Note: When using wildcard domains like *.example.com, ensure you're using the correct zone, either via the zonename label or the default CF_ZONE_ID.

services:
  my-service:
    # ...other configuration...
    labels:
      cloudflare.tunnel.0.enable: "true"
      cloudflare.tunnel.0.hostname: "app.customdomain.com"
      cloudflare.tunnel.0.service: "http://my-service:80"
      cloudflare.tunnel.0.zonename: "customdomain.com"  # Explicitly defines the zone

DockFlare supports wildcard domains for routing all subdomains through your tunnel:

services:
  wildcard-service:
    image: nginx:latest
    labels:
      - "cloudflare.tunnel.enable=true"
      # Wildcard domain - routes all subdomains
      - "cloudflare.tunnel.hostname=*.example.com"
      - "cloudflare.tunnel.service=https://my-service:443"
      - "cloudflare.tunnel.no_tls_verify=true"
    networks:
      - cloudflare-net

This configuration will route all subdomains of example.com through your tunnel to the specified service. This is useful for:

• Multi-tenant applications where each tenant gets their own subdomain
• Development environments with dynamic subdomains
• Catch-all routing for a domain

Note: Specific subdomain rules take precedence over wildcard rules. For example, if you have both *.example.com and specific.example.com configured, requests to specific.example.com will be routed according to its specific rule.

DockFlare includes several features to optimize performance and prevent rate limiting:

1. Concurrent DNS Operation Limiting:

   • Controls how many simultaneous DNS operations can run
   • Prevents Cloudflare API rate limiting during large reconciliations
   • Configurable via MAX_CONCURRENT_DNS_OPS (default: 3)

2. Batched DNS Processing:

   • Processes DNS records in small batches during reconciliation
   • Shows real-time progress feedback in the web UI
   • Configurable via RECONCILIATION_BATCH_SIZE (default: 3)

3. Asynchronous Initialization:

   • Web UI is immediately available while initialization continues
   • Progress indicators show current status of initialization and reconciliation

These optimizations are particularly helpful when managing tunnels with many domains or when running on systems with limited resources.

• Log Stream Not Working: Ensure your browser supports Server-Sent Events (SSE).
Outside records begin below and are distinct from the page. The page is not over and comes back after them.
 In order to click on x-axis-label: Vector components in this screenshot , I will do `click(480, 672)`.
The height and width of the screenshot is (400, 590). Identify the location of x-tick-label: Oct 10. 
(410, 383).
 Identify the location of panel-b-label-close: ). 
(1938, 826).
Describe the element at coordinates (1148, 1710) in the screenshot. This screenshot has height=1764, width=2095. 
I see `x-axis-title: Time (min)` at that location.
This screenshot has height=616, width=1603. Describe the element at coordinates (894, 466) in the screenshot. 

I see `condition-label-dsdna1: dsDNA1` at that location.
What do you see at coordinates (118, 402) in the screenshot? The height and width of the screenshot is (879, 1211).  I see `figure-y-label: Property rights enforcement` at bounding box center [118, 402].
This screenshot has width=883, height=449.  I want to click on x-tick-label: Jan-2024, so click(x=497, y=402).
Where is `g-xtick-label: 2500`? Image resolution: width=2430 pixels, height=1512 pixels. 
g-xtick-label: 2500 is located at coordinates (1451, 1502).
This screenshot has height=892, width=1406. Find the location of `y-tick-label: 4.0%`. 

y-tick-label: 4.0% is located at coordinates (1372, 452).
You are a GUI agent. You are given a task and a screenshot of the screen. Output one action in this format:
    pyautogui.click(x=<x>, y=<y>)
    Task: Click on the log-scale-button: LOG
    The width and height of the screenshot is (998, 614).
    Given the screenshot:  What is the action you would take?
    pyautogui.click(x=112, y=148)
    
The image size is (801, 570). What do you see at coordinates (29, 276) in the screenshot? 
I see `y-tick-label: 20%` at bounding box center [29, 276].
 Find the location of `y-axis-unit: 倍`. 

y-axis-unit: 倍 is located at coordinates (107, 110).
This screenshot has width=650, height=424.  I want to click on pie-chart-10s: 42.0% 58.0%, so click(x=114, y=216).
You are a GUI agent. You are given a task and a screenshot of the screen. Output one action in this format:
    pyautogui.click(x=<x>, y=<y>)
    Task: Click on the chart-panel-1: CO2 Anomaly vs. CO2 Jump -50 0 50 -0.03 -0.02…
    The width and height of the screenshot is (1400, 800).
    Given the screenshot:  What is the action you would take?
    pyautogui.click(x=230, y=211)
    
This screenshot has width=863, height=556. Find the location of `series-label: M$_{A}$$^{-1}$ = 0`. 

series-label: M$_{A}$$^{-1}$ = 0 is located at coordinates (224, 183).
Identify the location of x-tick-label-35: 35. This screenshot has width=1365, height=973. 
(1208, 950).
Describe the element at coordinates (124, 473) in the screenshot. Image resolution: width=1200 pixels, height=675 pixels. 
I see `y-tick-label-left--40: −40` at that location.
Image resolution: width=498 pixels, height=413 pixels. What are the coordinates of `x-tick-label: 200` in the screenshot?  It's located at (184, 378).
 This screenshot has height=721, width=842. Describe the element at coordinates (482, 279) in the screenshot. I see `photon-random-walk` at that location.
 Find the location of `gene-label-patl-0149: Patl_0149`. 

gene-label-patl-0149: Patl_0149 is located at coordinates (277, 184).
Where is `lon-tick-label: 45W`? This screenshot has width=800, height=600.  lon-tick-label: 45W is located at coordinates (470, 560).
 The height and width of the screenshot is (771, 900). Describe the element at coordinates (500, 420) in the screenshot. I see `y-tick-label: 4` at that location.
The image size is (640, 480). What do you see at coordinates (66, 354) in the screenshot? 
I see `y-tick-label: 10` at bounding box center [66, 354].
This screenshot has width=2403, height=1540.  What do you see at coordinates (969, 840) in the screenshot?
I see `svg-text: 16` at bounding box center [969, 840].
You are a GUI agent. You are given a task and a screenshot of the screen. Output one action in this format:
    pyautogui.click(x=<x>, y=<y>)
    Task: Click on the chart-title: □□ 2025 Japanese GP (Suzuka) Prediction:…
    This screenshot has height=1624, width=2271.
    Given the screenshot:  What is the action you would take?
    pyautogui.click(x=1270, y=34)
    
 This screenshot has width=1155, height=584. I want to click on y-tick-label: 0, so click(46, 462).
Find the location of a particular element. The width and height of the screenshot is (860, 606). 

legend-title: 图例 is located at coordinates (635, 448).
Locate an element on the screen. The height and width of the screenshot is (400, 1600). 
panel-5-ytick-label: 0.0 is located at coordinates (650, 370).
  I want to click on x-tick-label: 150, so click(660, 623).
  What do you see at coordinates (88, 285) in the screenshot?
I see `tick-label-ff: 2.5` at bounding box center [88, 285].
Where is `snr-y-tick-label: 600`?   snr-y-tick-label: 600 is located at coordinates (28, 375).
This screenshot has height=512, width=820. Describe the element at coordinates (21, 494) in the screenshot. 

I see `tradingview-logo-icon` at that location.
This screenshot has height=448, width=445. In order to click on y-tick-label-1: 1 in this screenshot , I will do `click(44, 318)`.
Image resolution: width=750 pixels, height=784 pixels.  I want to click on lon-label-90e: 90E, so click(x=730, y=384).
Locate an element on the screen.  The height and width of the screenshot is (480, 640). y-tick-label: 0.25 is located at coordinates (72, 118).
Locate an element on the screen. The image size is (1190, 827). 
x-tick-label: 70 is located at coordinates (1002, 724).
Try a different browser or check for network filtering.
• Reverse Proxy Issues: If you're using a reverse proxy in front of DockFlare's Web UI, make sure it's configured to properly handle SSE connections and WebSocket connections.
• Container Not Being Detected: Verify that:
  • Your container has the right labels
  • The container is in a network DockFlare can access (use SCAN_ALL_NETWORKS=true if needed)
  • The hostname format is valid (must be a proper domain name)
  • The service format is valid (must include protocol and host:port)

• Check the logs in the Web UI or the container logs using:

  docker logs dockflare

• Verify Cloudflare API token permissions: Requires Zone:DNS:Edit and Account:Cloudflare Tunnel:Edit

• If a container stops responding to changes, try forcing deletion of the rule via the Web UI and then restart the container.

• DockFlare Health: Access http://localhost:5000/ping for basic health information
• Cloudflare Connectivity: Access http://localhost:5000/cloudflare-ping through your tunnel to verify Cloudflare connection details

Contributions are welcome! Please open an issue or submit a pull request on GitHub.

1. Fork the repository
2. Create a feature branch (git checkout -b feature/amazing-feature)
3. Commit your changes (git commit -m 'Add some amazing feature')
4. Push to the branch (git push origin feature/amazing-feature)
5. Open a Pull Request

DockFlare is licensed under the GNU General Public License version 3 License. See LICENSE.MD for details.